Stored data

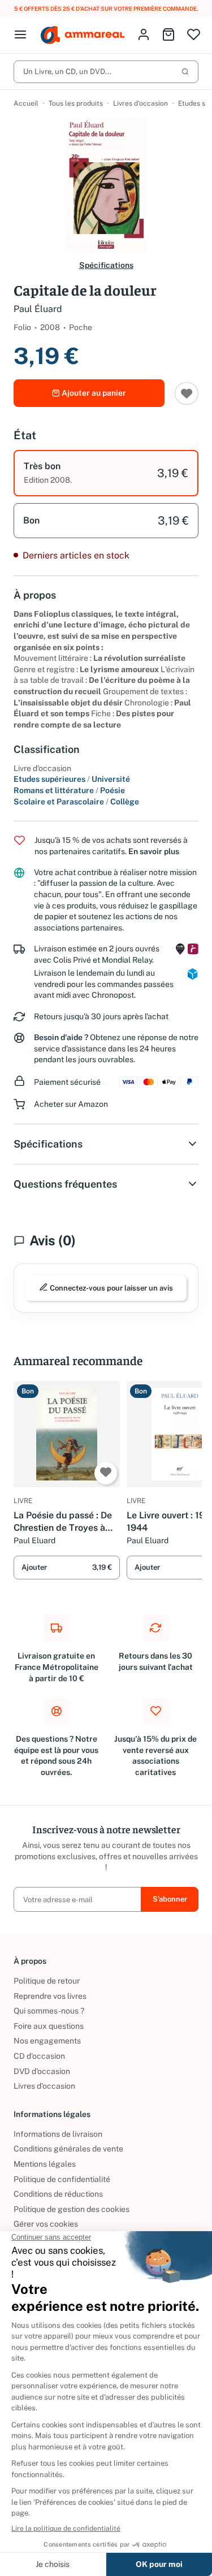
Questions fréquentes (65, 1184)
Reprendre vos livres (50, 1996)
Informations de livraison (58, 2133)
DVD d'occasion (42, 2071)
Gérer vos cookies (46, 2223)
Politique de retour (47, 1980)
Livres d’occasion (140, 103)
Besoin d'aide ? (61, 1037)
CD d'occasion (39, 2055)
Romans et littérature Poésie (69, 790)
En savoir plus (153, 851)
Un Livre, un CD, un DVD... (67, 71)
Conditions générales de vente (68, 2148)
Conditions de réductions (58, 2193)
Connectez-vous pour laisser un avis (110, 1288)
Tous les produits (76, 103)
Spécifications (106, 265)
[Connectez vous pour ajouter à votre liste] (186, 393)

*What is being asked*
Your task is to return the entries above exactly, with no pictures.

*Response for this exercise*
Questions fréquentes (65, 1184)
Reprendre vos livres (50, 1996)
Informations de livraison (58, 2133)
DVD d'occasion (42, 2071)
Gérer vos cookies (46, 2223)
Politique de retour (47, 1980)
Livres d’occasion (140, 103)
Besoin d'aide ? (61, 1037)
CD d'occasion (39, 2055)
Romans et littérature Poésie (69, 790)
En savoir plus (153, 851)
Un Livre, un CD, un DVD... (67, 71)
Conditions générales de vente (68, 2148)
Conditions de réductions (58, 2193)
Connectez-vous pour laisser un avis (110, 1288)
Tous les produits (76, 103)
Spécifications (106, 265)
[Connectez vous pour ajouter à votre liste] (186, 393)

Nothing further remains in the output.